Frage an die Experten: Das beweist, daß der Kostenhinweis zu unscheinbar ist und damit haben die wieder mal vor Gericht keine Chance.
Kommt hinzu, daß Dajana sich nicht mal angemeldet hatte.


----------



## Reducal (1 Februar 2007)

*AW: Kochrezepte-Server.com*



coluche schrieb:


> Frage an die Experten: Das beweist, daß der Kostenhinweis zu unscheinbar ist und damit haben die wieder mal vor Gericht keine Chance.


Das kann man auch anders sehen.

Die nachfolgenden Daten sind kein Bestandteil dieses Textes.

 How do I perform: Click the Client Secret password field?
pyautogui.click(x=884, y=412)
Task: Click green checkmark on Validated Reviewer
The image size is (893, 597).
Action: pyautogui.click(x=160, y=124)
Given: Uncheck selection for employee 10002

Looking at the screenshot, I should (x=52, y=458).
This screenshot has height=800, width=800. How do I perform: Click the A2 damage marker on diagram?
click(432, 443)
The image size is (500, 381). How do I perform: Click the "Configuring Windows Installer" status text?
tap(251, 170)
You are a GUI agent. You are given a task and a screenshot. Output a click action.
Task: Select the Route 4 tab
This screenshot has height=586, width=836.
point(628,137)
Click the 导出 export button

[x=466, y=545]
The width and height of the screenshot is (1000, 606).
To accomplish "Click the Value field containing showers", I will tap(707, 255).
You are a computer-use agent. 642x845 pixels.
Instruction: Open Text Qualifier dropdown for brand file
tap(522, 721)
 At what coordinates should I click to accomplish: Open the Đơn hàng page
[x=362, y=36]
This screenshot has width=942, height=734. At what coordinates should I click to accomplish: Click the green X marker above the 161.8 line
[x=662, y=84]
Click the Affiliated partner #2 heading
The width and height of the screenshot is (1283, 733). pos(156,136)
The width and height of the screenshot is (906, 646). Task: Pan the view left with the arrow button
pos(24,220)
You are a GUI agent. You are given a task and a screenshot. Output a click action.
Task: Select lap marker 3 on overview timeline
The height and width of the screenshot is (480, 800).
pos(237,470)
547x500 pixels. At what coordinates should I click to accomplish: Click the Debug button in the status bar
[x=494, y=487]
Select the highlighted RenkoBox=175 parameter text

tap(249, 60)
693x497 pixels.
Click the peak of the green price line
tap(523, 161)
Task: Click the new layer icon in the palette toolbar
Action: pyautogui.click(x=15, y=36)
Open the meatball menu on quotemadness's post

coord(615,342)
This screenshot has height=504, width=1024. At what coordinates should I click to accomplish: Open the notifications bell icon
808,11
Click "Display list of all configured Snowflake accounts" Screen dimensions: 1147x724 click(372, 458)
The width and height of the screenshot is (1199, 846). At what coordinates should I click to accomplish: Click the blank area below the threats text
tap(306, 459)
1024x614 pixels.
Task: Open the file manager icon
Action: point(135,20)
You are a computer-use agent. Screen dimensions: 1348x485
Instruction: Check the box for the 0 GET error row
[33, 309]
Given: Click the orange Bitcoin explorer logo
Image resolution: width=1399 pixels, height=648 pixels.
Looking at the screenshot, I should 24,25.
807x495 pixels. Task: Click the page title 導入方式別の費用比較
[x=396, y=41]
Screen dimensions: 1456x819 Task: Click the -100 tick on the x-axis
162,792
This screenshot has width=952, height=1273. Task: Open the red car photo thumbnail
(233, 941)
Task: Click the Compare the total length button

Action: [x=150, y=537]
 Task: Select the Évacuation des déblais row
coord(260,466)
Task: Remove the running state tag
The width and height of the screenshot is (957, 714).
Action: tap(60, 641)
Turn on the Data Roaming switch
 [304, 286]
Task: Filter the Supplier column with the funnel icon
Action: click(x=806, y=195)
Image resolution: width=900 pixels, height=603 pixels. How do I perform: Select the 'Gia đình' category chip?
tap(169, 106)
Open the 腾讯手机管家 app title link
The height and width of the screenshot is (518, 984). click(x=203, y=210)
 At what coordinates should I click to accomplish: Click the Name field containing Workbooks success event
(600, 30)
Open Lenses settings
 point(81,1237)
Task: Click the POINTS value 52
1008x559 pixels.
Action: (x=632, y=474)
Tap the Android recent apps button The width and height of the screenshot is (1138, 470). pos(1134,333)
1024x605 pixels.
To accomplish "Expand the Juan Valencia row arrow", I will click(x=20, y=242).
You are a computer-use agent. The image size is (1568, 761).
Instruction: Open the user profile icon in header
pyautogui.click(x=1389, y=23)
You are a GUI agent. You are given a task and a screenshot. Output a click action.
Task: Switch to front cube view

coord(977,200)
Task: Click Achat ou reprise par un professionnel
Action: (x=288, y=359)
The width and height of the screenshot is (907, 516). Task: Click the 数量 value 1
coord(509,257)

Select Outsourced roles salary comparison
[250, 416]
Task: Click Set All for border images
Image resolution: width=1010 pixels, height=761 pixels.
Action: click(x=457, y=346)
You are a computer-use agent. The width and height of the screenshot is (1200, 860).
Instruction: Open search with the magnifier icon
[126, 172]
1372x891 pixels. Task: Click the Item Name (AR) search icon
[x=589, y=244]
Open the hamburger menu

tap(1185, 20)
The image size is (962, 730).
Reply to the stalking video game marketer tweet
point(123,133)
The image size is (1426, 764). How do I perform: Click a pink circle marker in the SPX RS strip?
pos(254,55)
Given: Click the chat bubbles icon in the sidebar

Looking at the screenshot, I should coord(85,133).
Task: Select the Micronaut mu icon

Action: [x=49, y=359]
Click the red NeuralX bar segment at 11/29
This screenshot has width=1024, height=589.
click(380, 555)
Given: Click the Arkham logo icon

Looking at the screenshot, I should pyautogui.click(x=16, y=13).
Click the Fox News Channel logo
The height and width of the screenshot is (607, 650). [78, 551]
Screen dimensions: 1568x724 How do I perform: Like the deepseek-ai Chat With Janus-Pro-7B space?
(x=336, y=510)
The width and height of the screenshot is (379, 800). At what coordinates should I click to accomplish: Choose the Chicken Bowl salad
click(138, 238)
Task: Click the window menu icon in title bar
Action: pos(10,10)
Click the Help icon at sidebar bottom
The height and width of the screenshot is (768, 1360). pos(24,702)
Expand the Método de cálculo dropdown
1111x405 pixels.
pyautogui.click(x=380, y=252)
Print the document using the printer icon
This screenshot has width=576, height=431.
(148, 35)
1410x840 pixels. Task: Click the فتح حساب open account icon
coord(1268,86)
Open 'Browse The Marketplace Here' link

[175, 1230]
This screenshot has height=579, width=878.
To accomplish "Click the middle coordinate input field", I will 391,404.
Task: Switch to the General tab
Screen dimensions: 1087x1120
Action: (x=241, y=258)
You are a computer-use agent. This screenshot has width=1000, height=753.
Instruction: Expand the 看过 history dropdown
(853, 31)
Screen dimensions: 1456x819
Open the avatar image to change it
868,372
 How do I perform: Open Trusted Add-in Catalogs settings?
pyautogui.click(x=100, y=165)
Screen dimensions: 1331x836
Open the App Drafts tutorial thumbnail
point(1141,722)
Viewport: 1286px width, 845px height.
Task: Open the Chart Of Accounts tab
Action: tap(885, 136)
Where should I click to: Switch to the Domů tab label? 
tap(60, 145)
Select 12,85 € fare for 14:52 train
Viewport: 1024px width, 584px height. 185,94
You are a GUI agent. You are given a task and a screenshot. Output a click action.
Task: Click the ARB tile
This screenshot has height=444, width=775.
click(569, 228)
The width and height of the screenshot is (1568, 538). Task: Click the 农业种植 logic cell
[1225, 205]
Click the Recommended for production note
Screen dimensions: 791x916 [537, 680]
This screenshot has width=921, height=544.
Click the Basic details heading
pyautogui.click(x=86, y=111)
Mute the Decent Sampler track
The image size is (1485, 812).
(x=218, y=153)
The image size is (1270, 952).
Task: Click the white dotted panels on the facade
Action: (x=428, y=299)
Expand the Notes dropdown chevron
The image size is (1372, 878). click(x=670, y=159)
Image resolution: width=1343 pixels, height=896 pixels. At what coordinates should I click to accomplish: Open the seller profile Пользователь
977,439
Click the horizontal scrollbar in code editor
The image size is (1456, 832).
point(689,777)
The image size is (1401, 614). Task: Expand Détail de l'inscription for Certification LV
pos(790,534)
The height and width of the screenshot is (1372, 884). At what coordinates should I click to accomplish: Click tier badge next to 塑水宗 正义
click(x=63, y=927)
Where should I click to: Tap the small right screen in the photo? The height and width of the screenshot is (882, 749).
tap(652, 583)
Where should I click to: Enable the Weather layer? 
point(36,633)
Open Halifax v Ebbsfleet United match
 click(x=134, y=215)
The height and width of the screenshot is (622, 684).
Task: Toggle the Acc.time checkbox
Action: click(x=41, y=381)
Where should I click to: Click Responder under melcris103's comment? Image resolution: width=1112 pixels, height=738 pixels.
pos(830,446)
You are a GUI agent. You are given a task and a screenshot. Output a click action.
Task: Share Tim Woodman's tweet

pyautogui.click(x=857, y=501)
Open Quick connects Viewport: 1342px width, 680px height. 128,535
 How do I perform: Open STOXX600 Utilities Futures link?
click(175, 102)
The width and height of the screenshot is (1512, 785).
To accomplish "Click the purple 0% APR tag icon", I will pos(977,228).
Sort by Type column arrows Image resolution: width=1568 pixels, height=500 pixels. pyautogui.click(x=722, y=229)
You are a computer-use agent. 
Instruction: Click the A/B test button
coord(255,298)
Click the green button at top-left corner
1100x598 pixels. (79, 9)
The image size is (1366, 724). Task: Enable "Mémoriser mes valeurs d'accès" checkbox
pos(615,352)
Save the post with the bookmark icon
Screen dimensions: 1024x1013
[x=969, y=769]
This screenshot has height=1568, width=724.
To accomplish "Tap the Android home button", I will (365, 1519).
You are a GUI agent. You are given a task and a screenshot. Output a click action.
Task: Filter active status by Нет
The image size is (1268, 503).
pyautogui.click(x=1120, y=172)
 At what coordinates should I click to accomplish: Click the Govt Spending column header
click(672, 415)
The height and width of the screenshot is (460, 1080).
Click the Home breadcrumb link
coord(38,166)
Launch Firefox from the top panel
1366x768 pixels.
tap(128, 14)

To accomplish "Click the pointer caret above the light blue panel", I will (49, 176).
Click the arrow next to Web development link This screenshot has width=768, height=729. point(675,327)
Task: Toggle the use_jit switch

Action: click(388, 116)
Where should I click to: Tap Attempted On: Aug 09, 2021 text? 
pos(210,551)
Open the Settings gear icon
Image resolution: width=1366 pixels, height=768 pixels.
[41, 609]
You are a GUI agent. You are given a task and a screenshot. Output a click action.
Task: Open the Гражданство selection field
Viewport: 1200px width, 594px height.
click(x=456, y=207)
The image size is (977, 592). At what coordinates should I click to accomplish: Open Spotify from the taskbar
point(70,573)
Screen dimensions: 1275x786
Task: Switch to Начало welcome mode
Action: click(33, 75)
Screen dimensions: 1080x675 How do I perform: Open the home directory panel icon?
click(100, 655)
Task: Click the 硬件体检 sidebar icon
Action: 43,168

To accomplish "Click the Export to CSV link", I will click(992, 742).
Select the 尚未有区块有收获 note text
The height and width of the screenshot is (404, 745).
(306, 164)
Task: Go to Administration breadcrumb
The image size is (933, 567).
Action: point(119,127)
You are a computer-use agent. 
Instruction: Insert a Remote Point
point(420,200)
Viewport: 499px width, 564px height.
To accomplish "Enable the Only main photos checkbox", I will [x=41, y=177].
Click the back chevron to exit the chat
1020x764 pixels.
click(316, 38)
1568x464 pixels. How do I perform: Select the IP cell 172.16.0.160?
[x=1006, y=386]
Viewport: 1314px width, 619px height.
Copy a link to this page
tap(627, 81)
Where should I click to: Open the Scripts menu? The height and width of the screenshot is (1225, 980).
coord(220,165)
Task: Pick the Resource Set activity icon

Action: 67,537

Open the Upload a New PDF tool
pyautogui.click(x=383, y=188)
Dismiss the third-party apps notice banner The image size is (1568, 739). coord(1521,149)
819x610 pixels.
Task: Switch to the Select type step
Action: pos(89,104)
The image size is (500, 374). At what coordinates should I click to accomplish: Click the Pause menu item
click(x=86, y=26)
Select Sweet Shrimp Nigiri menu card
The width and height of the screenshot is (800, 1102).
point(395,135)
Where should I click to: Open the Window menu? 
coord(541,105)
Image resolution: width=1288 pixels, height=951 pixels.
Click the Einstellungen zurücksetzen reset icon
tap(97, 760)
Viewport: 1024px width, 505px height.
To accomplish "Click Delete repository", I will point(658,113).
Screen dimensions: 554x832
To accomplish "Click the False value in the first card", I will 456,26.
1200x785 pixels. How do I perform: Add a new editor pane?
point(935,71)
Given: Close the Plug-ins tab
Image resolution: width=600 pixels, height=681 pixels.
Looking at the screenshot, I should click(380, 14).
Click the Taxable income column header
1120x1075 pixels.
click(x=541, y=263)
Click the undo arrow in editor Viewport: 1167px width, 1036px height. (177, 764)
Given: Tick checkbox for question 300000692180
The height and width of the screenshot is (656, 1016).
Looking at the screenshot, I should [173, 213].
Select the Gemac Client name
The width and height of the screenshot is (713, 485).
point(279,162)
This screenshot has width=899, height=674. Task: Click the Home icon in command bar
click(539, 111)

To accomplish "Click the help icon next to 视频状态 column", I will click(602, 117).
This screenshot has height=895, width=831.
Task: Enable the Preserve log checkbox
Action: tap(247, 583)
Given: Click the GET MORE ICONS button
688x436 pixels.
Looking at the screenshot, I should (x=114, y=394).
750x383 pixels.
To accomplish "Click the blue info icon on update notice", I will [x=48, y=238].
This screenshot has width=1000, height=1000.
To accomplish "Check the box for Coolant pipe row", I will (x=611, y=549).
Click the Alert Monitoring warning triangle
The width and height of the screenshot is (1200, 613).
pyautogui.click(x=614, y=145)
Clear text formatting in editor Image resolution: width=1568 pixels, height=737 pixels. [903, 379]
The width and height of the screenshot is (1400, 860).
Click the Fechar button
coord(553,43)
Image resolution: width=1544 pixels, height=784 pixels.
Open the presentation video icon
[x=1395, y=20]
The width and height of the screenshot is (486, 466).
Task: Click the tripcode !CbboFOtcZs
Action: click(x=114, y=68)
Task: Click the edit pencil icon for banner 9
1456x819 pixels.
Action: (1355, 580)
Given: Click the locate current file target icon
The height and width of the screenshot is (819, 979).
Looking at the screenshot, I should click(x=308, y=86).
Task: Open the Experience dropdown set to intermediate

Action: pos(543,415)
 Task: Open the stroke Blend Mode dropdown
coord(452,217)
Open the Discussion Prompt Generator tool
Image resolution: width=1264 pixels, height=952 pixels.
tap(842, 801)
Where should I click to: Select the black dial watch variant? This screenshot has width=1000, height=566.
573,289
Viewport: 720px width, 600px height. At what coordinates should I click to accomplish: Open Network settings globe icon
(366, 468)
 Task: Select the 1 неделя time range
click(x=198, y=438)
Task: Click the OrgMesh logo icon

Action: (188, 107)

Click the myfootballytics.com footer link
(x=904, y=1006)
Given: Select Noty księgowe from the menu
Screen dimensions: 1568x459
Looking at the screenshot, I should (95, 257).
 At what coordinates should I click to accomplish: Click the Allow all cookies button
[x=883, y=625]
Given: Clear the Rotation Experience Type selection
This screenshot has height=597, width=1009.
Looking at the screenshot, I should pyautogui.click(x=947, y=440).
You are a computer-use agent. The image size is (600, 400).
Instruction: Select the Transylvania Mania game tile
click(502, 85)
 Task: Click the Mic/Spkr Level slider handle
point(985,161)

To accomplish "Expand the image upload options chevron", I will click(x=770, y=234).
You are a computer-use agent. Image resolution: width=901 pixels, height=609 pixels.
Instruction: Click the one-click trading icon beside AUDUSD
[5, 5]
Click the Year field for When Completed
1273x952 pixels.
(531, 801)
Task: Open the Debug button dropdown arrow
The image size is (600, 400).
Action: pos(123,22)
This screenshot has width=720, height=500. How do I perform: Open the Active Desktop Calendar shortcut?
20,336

Der Anbeiter nämlich wird meinen, dass er den Preis hinreichend darstellt und wessen Weinung da tatsächlich rechtskonform ist, müsste erst noch ein Gericht prüfen. Für den Anbieter sind die damit verbundenen Kosten und das Prozessausfallrisiko in der Regel zu hoch, noch dazu wo er seine Geschäftspraxis unter den Scheffel stellt, was zu einem ernüchternden Ergebnis führen könnte. In der Regel heißt aber nicht, dass sowas nicht doch schon probiert wird/wurde. Die Verallgemeinerung: "...machen die nie..." sehe ich eher mit Skepsis entgegen.



coluche schrieb:


> Kommt hinzu, daß Dajana sich nicht mal angemeldet hatte.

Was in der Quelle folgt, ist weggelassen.